Un ensayo que se vuelve obra

Peripecia

David Olguin extiende una invitación a ser parte de la batalla entre las memorias de un actor consagrado y la vulnerabilidad de una joven asistente de dirección

Olguín le otorga a su obra el título de La exageración Foto: Blenda
Alegría Martínez
Ciudad de México /

El encontronazo entre un actor de larga trayectoria y una joven actriz venida a asistente de dirección por necesidad es un espectáculo. David Olguín escribe, dirige y abre la oportunidad de ser testigo de una de las batallas que usualmente se detonan y se contienen durante el proceso de montaje de una obra, entre dos seres humanos reunidos por una elección de vida pero separados por la experiencia, los años y la manera de concebir un arte del que idealmente debían retroalimentarse.

Sobre el escenario, una caja fuerte y una silla resumen el mobiliario que deberá utilizar el actor Mauricio Davison, que hace el papel de sí mismo durante un ensayo de El mercader de Venecia. Al fondo y en un nivel espacial más alto, la joven asistente de dirección, María del Mar Náder Riloba, cuyo personaje lleva también su nombre, ocupará una pequeña mesa y una silla, desde donde dominará el espacio creado por Gabriel Pascal para la contienda.

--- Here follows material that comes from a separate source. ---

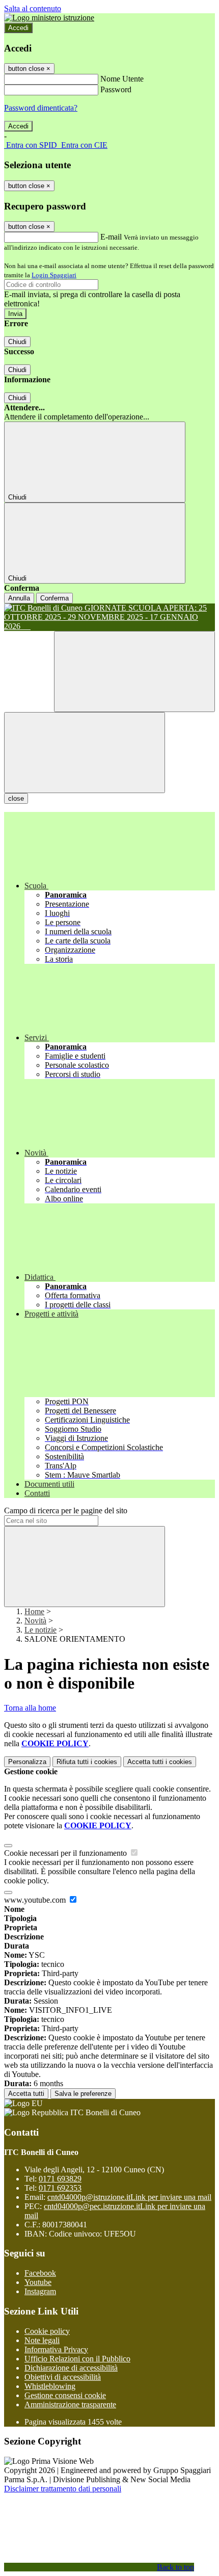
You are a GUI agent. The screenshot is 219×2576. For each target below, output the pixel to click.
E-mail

Olguín le otorga a su obra el título de La exageración, calificativo que el personaje de la actriz esgrime sin cesar en contra de la forma que tiene Davison de actuar, de decir, de concebir al personaje que en la ficción prepara en ausencia del director.

Por su parte, el actor endilga a la joven su falta de conocimiento sobre lo que el histrión ha hecho a lo largo de su vida teatral y anécdotas en torno a los grandes directores con los que ha trabajado, parte del teatro mexicano que le pertenece en tanto que ha sido protagonista.

La exageración hace patente la vehemencia de dos creadores de personajes que se vuelven seres de una ficción nutrida por su propia época: la de hoy, que desborda de rabia a una juventud crecida en un ámbito de agresión y desaliento, y la de ayer, sujeta a sus férreas convicciones, a su experiencia, a directores que han muerto y nada significan para los nuevos actores.

Envueltos en un duelo pleno de desconfianza y de mutuo descrédito que impulsa al contrincante al ataque permanente, esta puesta en escena se convierte en un juego a ratos trágico, a ratos nostálgico y asombroso.

Davison, de pie sobre el escenario, alude constantemente a las obras de las que ha formado parte —Simplemente complicado y El hacedor de teatro—, donde encontró al personaje de su vida, ambas bajo la dirección de Juan José Gurrola, para continuar con Tío Vania y El mercader de Venecia, con dirección de Olguín, donde construyó a un inmenso Shylock.

Este actor que esgrime, ya casi por deporte, la seducción ácida de la que era partidario Gurrola, habla de su voz nasal, recuerda el montaje de Miscast de Elizondo y a sus protagonistas, mientras que la actriz María del Mar explota en confesiones que revelan los escollos comúnmente abiertos a los pies de las noveles actrices.

La puesta en escena expone con crudeza y verdad los dos universos, en apariencia opuestos, en el punto de desequilibrio que propicia el poder de la joven asistente de dirección frente a un actor que conoce los vericuetos de una ardua profesión a la que ha dedicado su vida. 

La obra descubre así, también, el reclamo constante de directores cuyos asistentes no ven en esta actividad una profesión, sino un trampolín o un modo de vida transitorio para llegar al escenario, evitando la especialización y el fortalecimiento de esta labor que relega responsabilidades mayores a jóvenes que las rechazan, que no están aptos aún para realizarlas y, sin embargo, aunque sea por dos horas, tienen poder sobre actores de importante trayectoria. 

Pareciera que los protagonistas de esta colisión exageran en la misma medida su reclamo: él en lentas gotas de frases y palabras y ella en una expresión corporal expansiva, mediante la que hace su propuesta de una gaviota mortalmente herida, a partir de la obra de Chéjov.

La invitación de David Olguín a presenciar un ensayo que se vuelve obra, donde un actor deja sobre las tablas fragmentos de su memoria y elige seguir respirando teatro hasta su último aliento, está abierta. Como lo está la posibilidad de internarse en la espiral descendente que muestra la realidad de una joven actriz que rechaza el entorno que la vulnera.